# 3 month old Thickskin fry in parent tank.



## Duke Mookum (Feb 15, 2013)

Hello all

I have kind of a weird situation. I downsized a majority of my tanks and kept just a small portion of my fish. However, I couldn't get rid of my beloved thickskins and moved a pair of them into a 29 gallon. Also with them is an albino bristlenose pleco. While this is a small tank, they are very happy in there with a ton of hiding places. The male harasses the female a bit but she has been very healthy. In fact, healthy enough to breed which left me with 21 fry. Being a noob, when this happened I moved the new fry into a 10 gallon. Now the fry are a little over 3 months old, getting good color and are out growing the very small tank.

I am curious if I could move those 3 month old fry into the 29 gallon with the mom and dad. I know this is merely another temporary solution but can buy me some time before I can do numerous things. But, will the babies survive in the tank or will the male (dad) chase them and kill them? There is a huge size difference which is what concerns me.

I am new to raising fry so any advice would be great.

I plan on getting rid of a majority of the babies but would like to keep a few. I would move them into my new 75 gallon mbuna/pundamilia tank but can't yet because those fish will definitely kill the baby thickskins. Hopefully in 4-5 months they will be big enough to defend themselves and have a good shot of survival.

Obligatory pictures:
Male

Female

One of the many babies (older photo and a few of them now have color)


----------



## Duke Mookum (Feb 15, 2013)

Well I went ahead and added them to the tank today. So far so good.

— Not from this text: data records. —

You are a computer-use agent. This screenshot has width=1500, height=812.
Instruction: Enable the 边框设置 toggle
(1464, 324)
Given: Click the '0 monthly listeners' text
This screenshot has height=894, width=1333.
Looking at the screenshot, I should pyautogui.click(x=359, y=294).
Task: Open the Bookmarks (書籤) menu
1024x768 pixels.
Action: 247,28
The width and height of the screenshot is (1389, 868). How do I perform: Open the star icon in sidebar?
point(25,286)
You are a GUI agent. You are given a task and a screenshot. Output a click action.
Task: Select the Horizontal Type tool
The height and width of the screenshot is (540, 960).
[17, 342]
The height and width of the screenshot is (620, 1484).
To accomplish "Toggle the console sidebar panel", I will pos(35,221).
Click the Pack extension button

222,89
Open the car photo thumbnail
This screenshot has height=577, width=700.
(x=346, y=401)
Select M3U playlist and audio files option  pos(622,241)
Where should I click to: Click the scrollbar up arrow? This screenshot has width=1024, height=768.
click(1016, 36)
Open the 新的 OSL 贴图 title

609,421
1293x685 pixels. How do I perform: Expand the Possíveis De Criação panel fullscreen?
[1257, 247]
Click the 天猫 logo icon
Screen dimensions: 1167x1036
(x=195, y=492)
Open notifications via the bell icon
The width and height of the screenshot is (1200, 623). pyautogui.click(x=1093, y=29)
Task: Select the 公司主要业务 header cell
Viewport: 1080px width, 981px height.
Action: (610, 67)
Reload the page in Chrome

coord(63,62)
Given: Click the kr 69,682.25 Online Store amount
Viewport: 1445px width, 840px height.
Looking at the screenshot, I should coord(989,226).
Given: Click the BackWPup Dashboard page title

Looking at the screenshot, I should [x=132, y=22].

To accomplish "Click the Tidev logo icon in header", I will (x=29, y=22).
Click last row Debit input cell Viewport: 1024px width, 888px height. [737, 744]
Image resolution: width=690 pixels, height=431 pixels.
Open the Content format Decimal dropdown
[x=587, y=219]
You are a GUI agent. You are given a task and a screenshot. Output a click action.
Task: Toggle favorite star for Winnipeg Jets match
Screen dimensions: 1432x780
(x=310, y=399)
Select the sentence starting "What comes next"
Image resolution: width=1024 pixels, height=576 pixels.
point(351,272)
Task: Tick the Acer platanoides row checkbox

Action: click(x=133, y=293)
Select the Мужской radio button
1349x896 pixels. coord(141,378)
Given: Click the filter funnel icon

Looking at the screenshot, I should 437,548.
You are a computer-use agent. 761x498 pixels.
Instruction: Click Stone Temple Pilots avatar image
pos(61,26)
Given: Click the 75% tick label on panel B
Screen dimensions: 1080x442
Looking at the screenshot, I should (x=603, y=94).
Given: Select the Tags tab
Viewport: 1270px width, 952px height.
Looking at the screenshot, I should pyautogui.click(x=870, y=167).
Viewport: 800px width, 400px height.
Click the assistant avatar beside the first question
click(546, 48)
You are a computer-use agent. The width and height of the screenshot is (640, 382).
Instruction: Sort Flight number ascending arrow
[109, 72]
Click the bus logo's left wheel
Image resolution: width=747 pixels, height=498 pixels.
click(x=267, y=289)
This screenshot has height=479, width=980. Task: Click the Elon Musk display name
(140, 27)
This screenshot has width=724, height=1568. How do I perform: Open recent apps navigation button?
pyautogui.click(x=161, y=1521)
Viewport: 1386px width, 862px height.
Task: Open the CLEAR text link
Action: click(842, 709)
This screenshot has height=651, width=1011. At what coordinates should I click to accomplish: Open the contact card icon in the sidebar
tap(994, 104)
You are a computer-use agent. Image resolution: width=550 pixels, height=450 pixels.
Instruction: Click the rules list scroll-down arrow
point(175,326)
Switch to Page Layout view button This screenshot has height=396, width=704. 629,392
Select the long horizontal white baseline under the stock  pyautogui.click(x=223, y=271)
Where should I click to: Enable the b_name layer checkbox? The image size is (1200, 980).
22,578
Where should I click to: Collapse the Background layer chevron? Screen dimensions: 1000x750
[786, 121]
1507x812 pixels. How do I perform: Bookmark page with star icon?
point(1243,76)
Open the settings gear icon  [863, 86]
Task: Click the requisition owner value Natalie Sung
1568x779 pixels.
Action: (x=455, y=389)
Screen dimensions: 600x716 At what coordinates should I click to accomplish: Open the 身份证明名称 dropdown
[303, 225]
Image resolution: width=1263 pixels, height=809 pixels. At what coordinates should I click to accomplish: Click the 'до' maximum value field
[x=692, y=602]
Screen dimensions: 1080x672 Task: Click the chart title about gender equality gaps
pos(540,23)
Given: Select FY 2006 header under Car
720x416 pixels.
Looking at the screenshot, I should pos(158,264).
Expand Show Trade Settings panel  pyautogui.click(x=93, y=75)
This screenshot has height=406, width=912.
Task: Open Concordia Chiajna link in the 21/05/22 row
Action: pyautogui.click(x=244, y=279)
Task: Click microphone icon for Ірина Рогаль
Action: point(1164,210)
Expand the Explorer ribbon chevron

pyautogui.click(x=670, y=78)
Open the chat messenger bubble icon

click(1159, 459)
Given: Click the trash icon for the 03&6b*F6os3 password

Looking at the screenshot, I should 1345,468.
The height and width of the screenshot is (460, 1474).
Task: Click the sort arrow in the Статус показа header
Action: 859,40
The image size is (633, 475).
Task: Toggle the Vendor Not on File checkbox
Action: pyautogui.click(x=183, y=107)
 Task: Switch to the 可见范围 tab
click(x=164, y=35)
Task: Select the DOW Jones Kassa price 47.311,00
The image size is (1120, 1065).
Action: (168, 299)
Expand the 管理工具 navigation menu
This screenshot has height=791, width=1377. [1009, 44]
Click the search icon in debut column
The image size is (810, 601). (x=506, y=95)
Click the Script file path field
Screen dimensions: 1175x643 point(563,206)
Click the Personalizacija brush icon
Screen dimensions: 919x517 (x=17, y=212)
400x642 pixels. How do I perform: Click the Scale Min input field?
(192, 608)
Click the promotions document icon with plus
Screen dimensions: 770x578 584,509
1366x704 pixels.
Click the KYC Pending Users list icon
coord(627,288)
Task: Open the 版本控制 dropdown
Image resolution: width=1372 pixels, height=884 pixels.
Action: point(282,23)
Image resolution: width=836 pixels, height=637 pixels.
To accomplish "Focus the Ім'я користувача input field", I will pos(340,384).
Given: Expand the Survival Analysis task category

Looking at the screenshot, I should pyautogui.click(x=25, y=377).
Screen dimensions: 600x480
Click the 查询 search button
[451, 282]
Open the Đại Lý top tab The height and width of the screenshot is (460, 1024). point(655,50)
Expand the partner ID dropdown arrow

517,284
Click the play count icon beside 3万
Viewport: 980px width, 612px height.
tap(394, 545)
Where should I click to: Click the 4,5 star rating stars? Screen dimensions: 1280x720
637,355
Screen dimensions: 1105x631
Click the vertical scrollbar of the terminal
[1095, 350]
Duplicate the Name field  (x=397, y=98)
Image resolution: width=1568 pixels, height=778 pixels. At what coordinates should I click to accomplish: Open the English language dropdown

Here are my observations over the first few hours:
They stick together in a group everywhere they explore.
The female likes to hang out with them and the babies are drawn to her.
The male like to scatter them apart but there is no seriously mean behavior.
I cant find 1-2 of the babies already.


----------



## Darkskies (Mar 17, 2012)

Glad to hear they're doing well! It's interesting that they hang around the mother. Do you think she still recognizes them? When you say you can't find 1-2 of them already what do you think has happened? Are they small enough to fit inside the adults' mouths?


----------



## AlmightyJoshaeus (May 2, 2013)

Expect trouble when the male fry grow old enough to breed...


----------



## Duke Mookum (Feb 15, 2013)

Little update: Today they are 4 months old

The juvenile fish are doing amazing! I couldn't find two for a few days actually. Turns out that they were in some amazing hiding spots. I was convinced i had lost them but after few days they began swimming in the group again. So I am still going strong with 21 babies.

The male adult thickskin (kanye west; his colors makes him a gay fish) has settled down a lot. During the first few days he would swim into the group of fish make them scatter. He still does this once in a blue moon the juveniles have gotten pretty used to it.

The female will still hand around all of them. She just swims through the middle of the pack and seems to enjoy the company. Has definitely reduced the amount of stress that was on her when it was just those two in the tank. Since then she has gotten healthier and getting a big belly again.....

AlmightyJoshaeus:
How old will they be when they begin to breed? What do you suggest I do when the aggression begins? I have no problems giving/selling them when they get to that point. I just hope to save a few for my new tank!


----------



## AlmightyJoshaeus (May 2, 2013)

When the male fry start to gain color, they will probably try to breed, and then you will see fireworks between the father and the male fry. Even the male fry will likely start to argue at that point.


----------